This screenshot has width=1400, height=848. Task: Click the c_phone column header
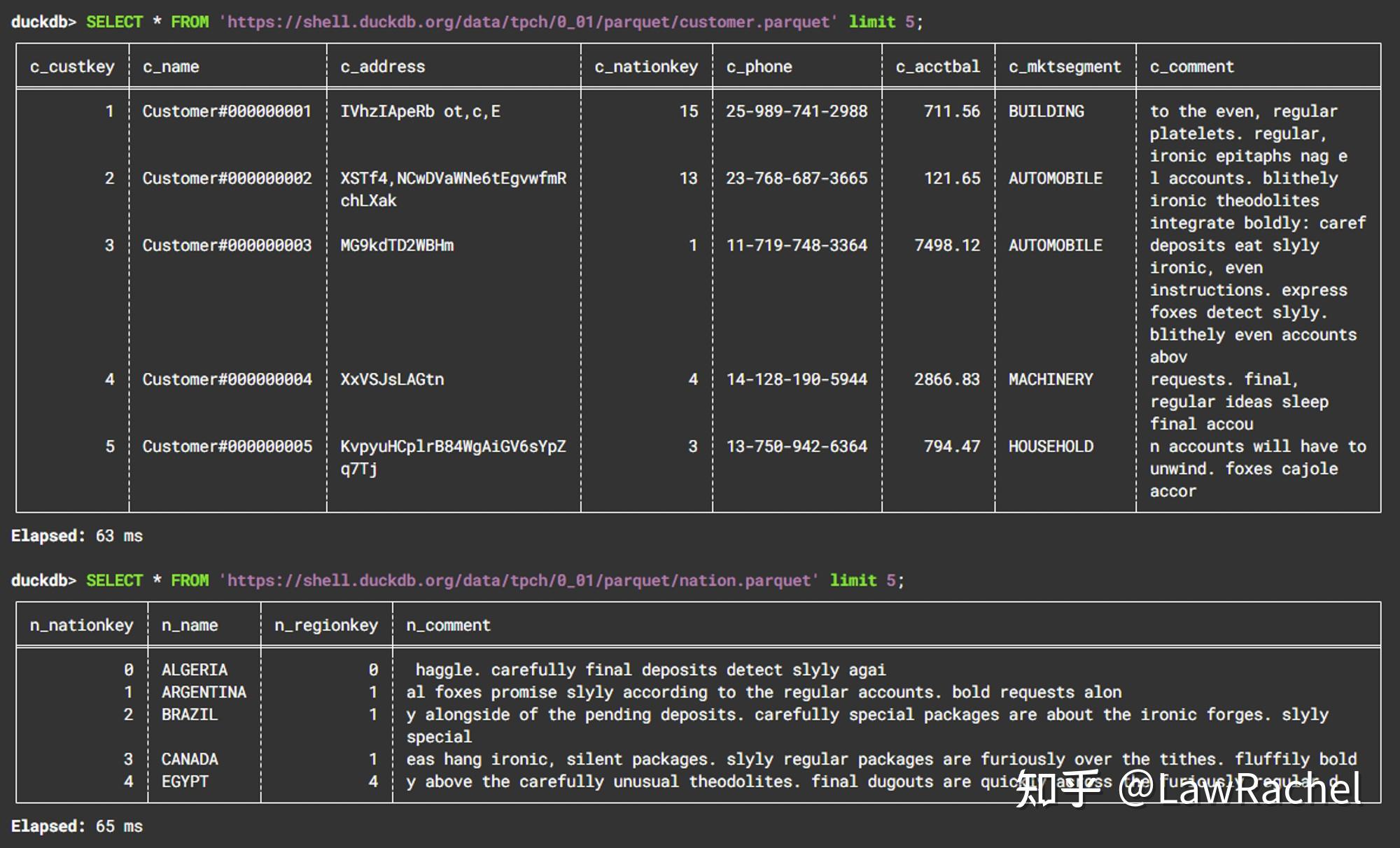click(x=759, y=66)
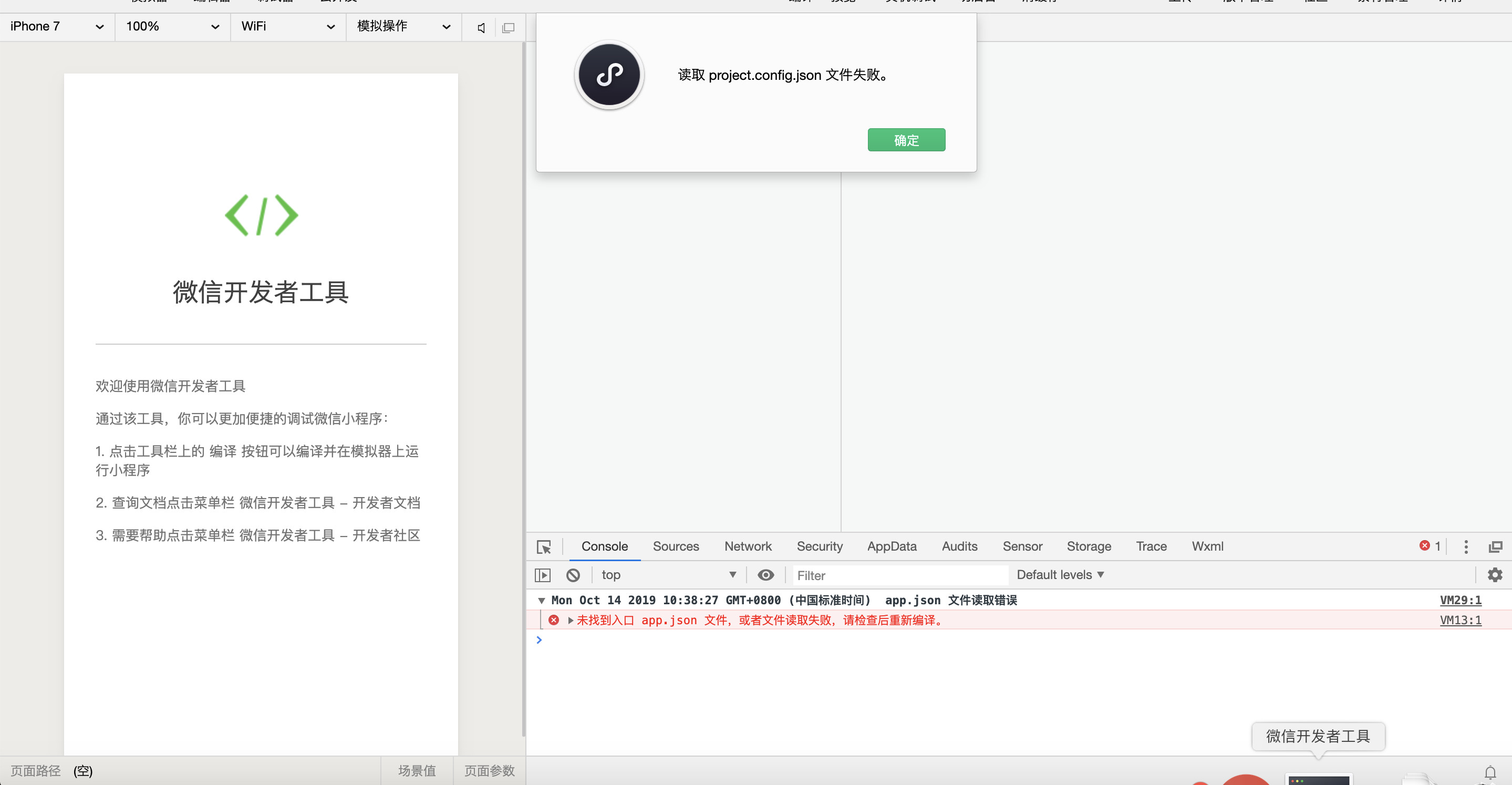The image size is (1512, 785).
Task: Open the Default levels dropdown
Action: click(x=1060, y=575)

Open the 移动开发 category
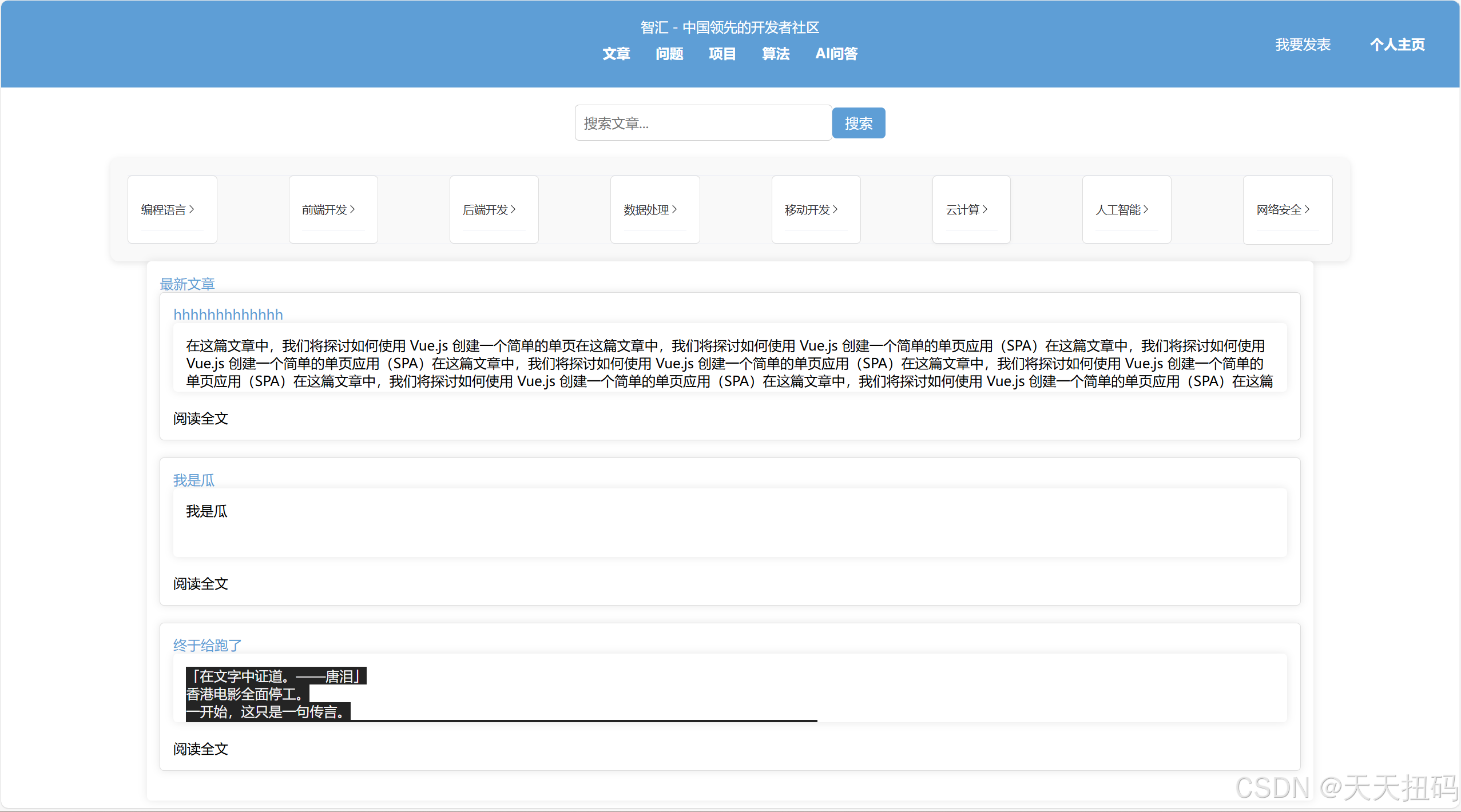(x=811, y=210)
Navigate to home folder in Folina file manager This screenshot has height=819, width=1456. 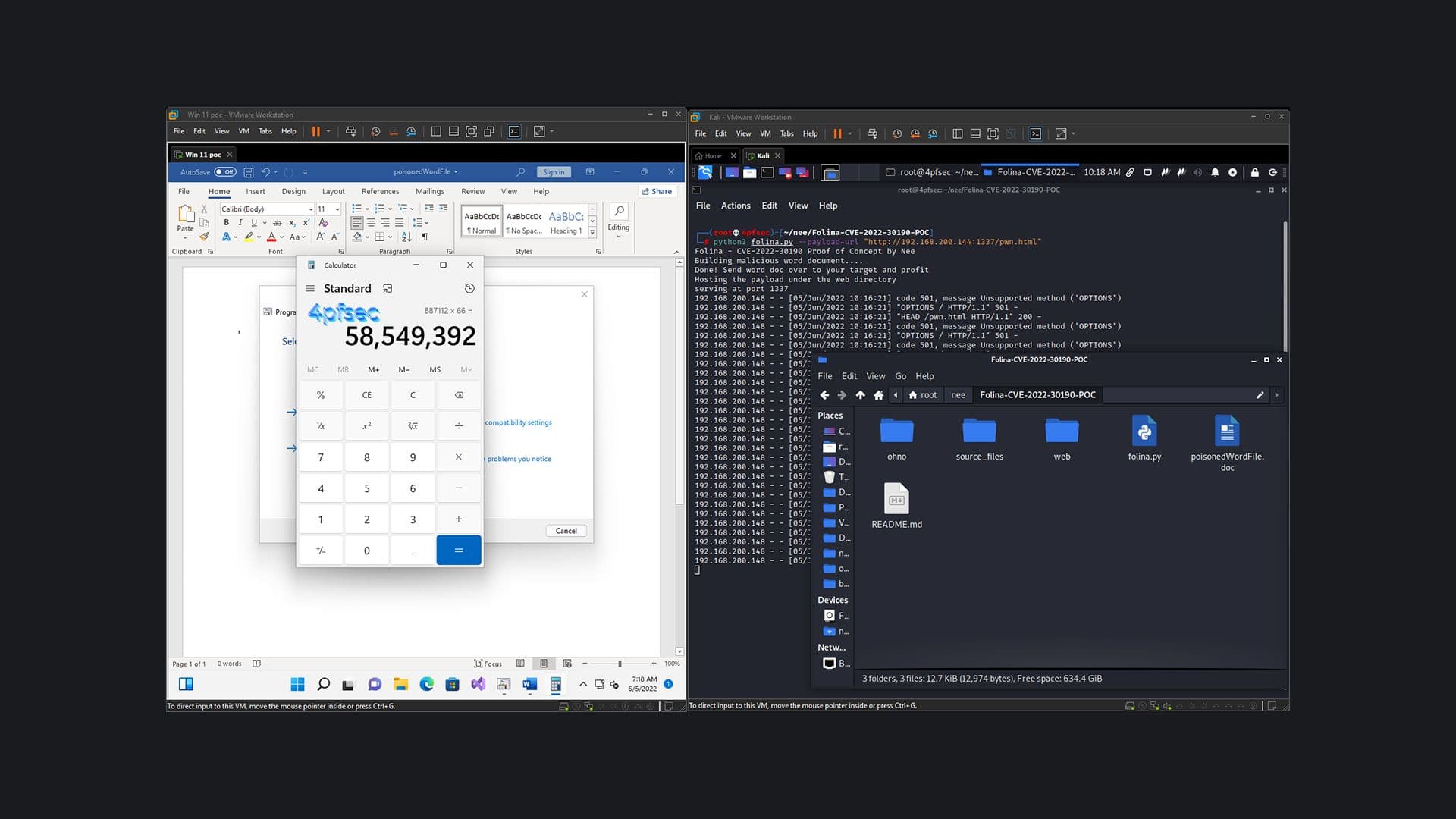[878, 395]
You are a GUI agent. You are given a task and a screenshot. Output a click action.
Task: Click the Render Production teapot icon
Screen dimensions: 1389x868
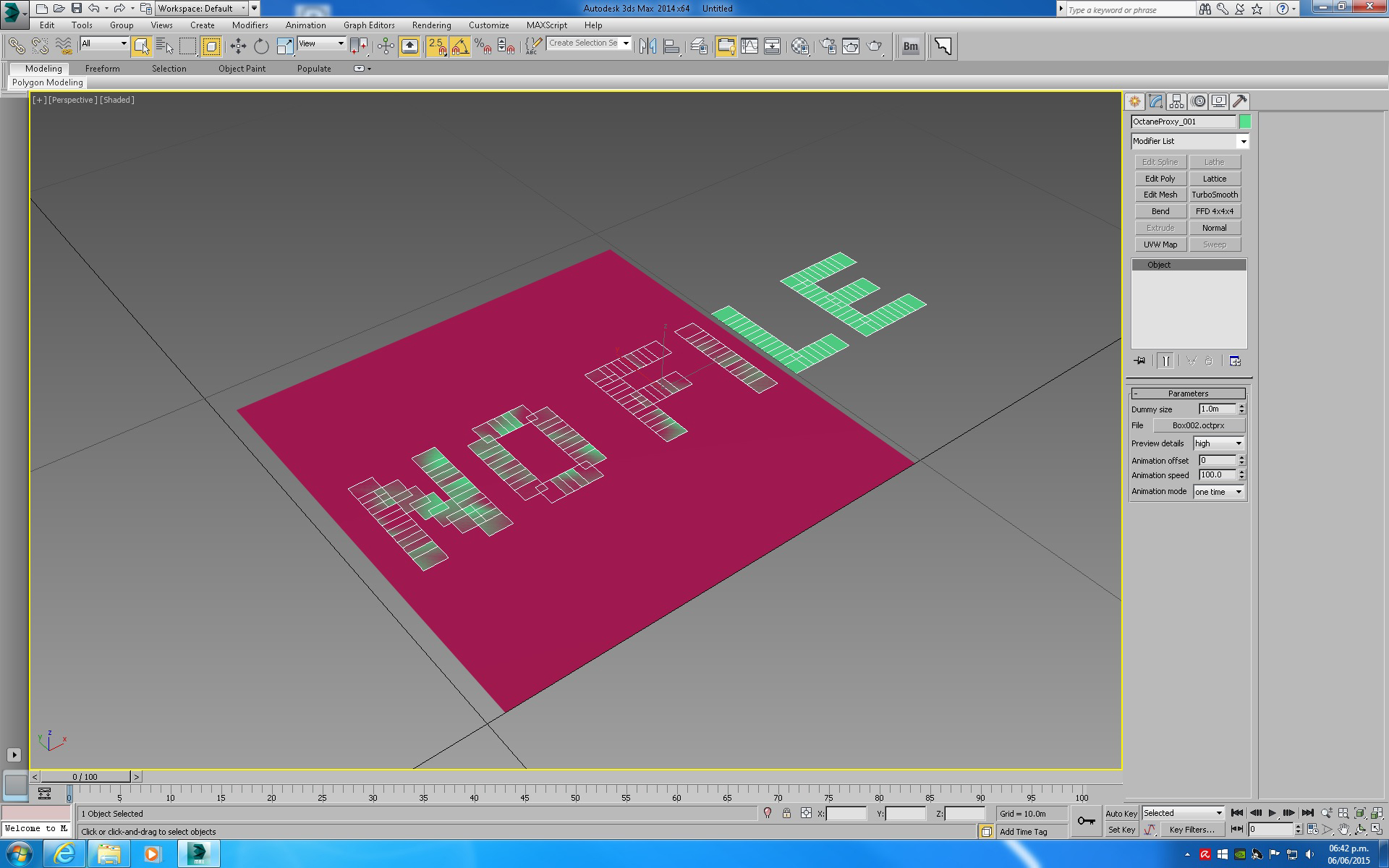(x=874, y=46)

-*-*-

Write out exactly, and nothing more than, the lines of the entries above from the line containing "You are a GUI" through the final line; omit any pictures.

You are a GUI agent. You are given a task and a screenshot. Output a click action.
Task: Click the Render Production teapot icon
Screen dimensions: 1389x868
(x=874, y=46)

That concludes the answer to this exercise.